¿Qué tienes que contar, reloj molesto,
en un soplo de vida desdichada
que se pasa tan presto;
en un camino que es una jornada,
breve y estrecha, de este al otro polo,
siendo jornada que es un paso solo?
Que, si son mis trabajos y mis penas,
no alcanzarás allá, si capaz vaso
fueses de las arenas
en donde el alto mar detiene el paso.
Deja pasar las horas sin sentirlas,
que no quiero medirlas,
ni que me notifiques de esa suerte
los términos forzosos de la muerte.
No me hagas más guerra;
déjame, y nombre de piadoso cobra,
que harto tiempo me sobra
para dormir debajo de la tierra.
Pero si acaso por oficio tienes
el contarme la vida,
presto descansarás, que los cuidados
mal acondicionados,
que alimenta lloroso
el corazón cuitado y lastimoso,
y la llama atrevida
que Amor, ¡triste de mí!, arde en mis venas
(menos de sangre que de fuego llenas),
no solo me apresura
la muerte, pero abréviame el camino;
pues, con pie doloroso,
mísero peregrino,
doy cercos a la negra sepultura.
Bien sé que soy aliento fugitivo;
ya sé, ya temo, ya también espero
que he de ser polvo, como tú, si muero,
y que soy vidrio, como tú, si vivo.
Francisco de Quevedo (Madrid, 1580 - Villanueva de los Infantes, 1645) estudió en las universidades de Alcalá de Henares y Valladolid, ciudad en la que empezó a nacer su fama de gran poeta, para luego continuar su formación y sus trabajos como literato y traductor en Madrid en 1606, de entre los que destaca la primera versión en nuestra lengua de la obra de Anacreonte, encargada por el duque de Osuna.

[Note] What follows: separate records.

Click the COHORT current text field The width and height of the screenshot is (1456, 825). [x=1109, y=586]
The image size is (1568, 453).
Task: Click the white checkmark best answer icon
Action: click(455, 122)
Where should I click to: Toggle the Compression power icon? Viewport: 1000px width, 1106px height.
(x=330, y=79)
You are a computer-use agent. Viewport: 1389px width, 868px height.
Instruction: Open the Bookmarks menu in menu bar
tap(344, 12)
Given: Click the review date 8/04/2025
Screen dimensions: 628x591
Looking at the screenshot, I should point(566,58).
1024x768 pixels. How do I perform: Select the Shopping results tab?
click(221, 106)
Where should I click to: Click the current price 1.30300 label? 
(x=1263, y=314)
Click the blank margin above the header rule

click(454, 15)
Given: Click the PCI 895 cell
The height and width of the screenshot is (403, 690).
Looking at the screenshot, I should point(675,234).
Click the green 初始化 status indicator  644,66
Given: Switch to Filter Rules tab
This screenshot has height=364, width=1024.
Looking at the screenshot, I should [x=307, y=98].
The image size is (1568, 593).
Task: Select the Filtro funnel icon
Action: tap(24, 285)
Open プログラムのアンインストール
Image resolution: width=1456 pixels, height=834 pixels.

De su mano, participó como secretario de estado en las intrigas entre las repúblicas italianas en 1613, lo que le valió para ingresar como caballero, tres años más tarde, en la Orden de Santiago. Contemporáneo de Lope de Vega o Luis de Góngora, se cuenta, como ellos, entre los más destacados escritores del Siglo de Oro español.